**What the task asks**
Begin your copy at the line that holds "Where should I" and carry it through the final line of the data, writing out each line exactly and omitting pictures.

**Supplied material**
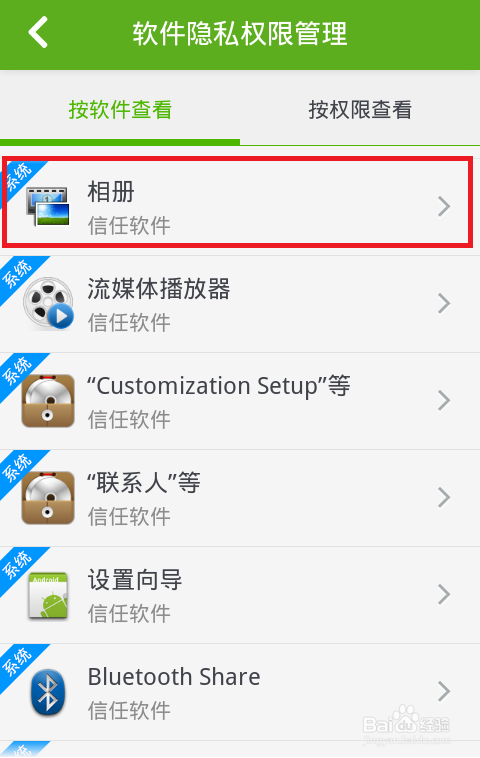
Task: Tap the 系统 badge on 相册
Action: 18,176
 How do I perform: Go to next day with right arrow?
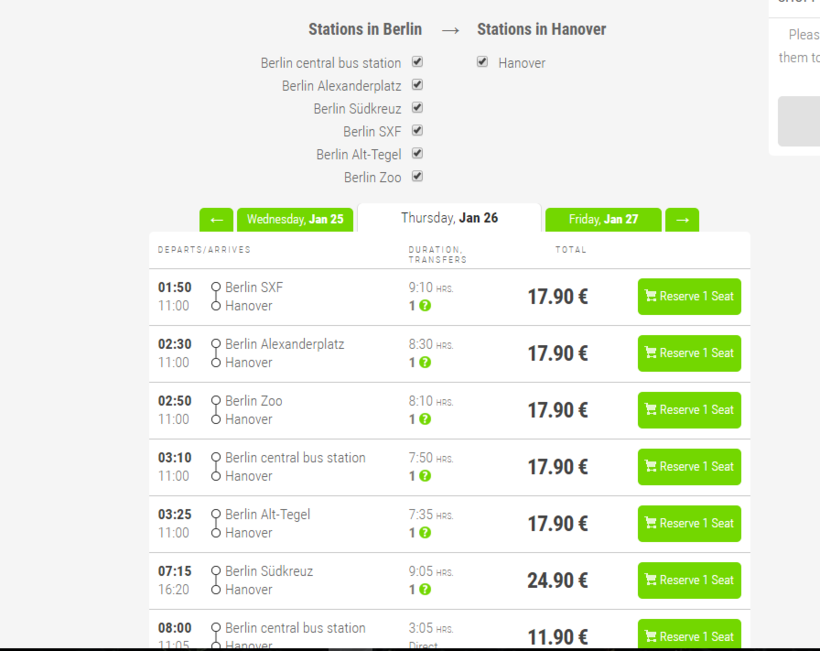(x=682, y=220)
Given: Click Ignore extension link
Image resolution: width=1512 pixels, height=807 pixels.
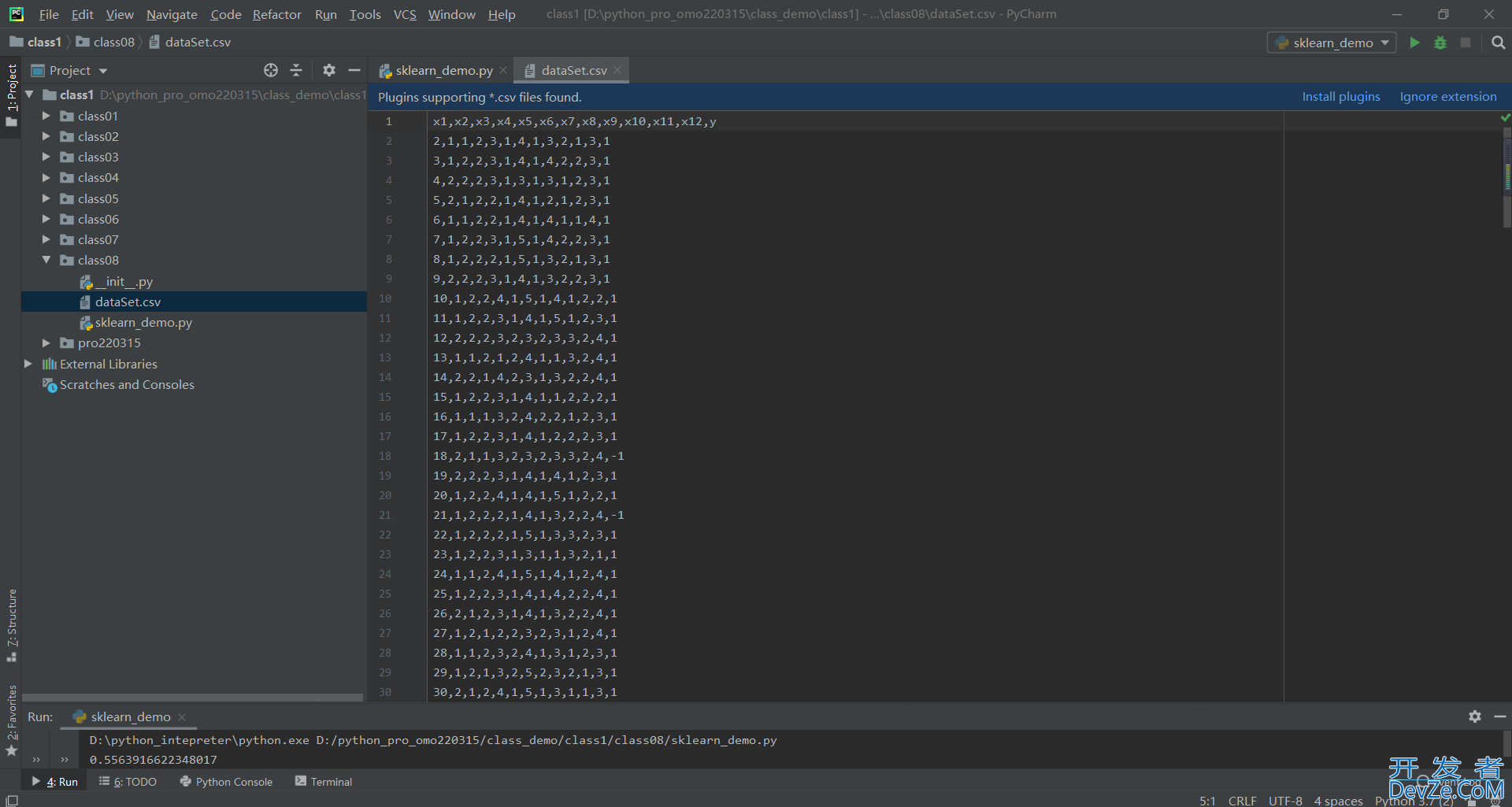Looking at the screenshot, I should point(1447,97).
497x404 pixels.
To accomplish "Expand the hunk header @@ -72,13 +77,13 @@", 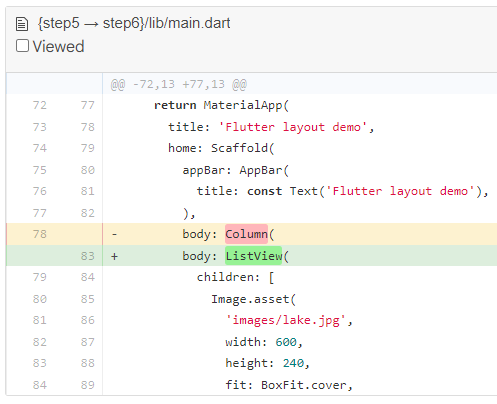I will click(x=179, y=84).
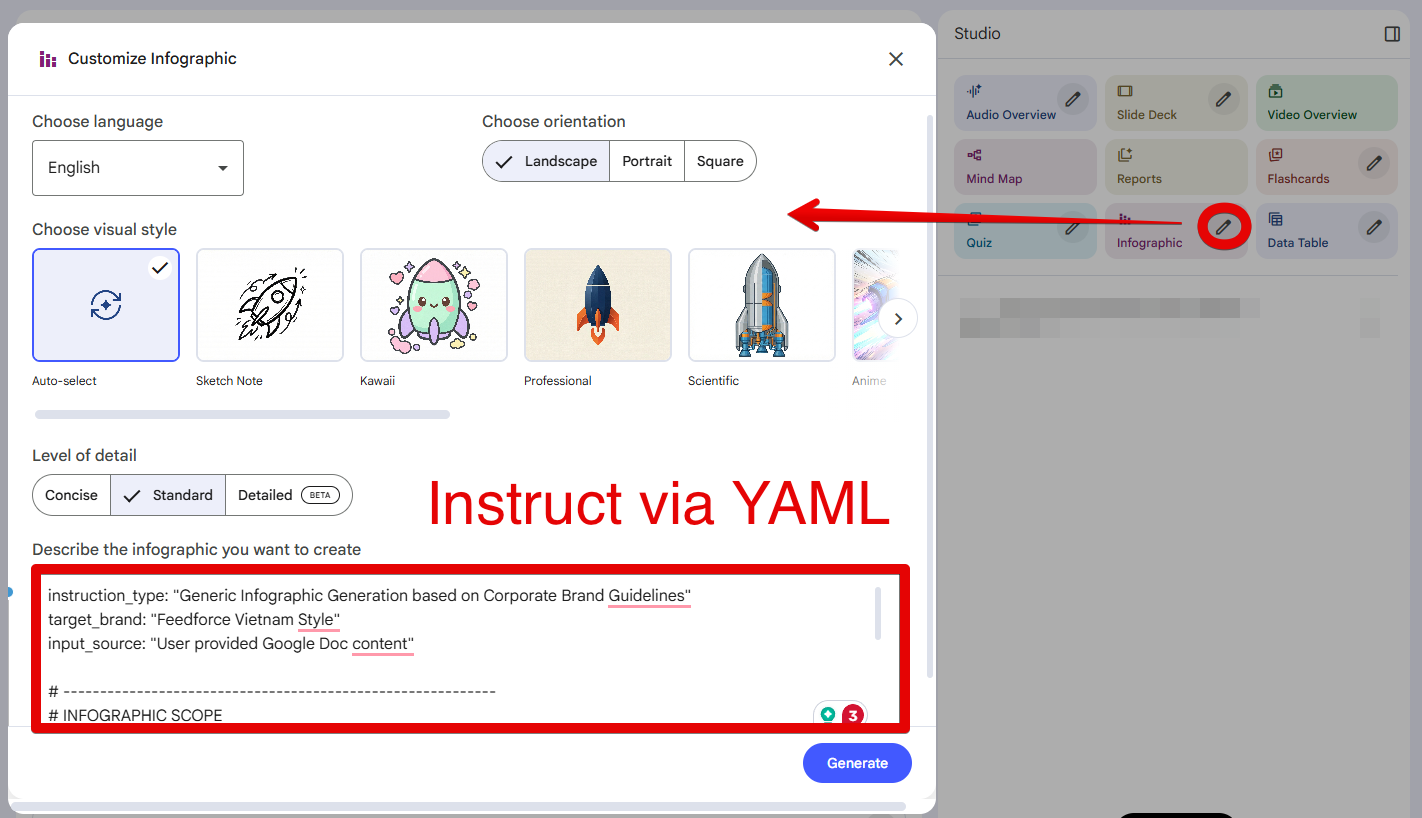Screen dimensions: 1422x818
Task: Select Square orientation
Action: click(x=720, y=161)
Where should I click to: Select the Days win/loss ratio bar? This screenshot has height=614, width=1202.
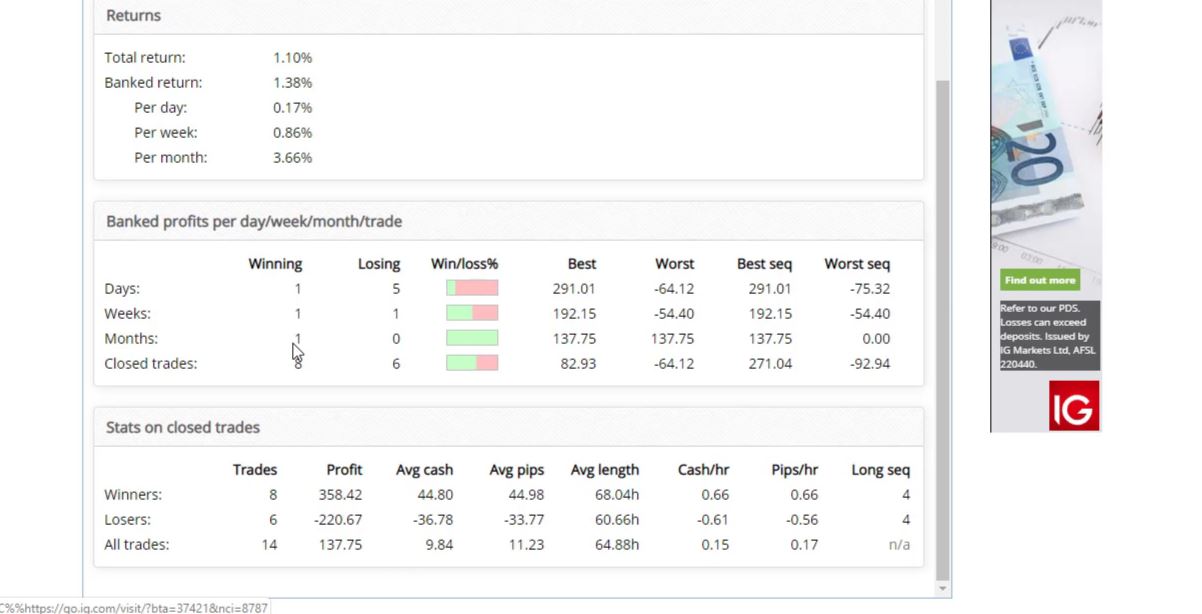[x=471, y=288]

**Response below**
Where should I click to: Select the Days win/loss ratio bar? This screenshot has height=614, width=1202.
[x=471, y=288]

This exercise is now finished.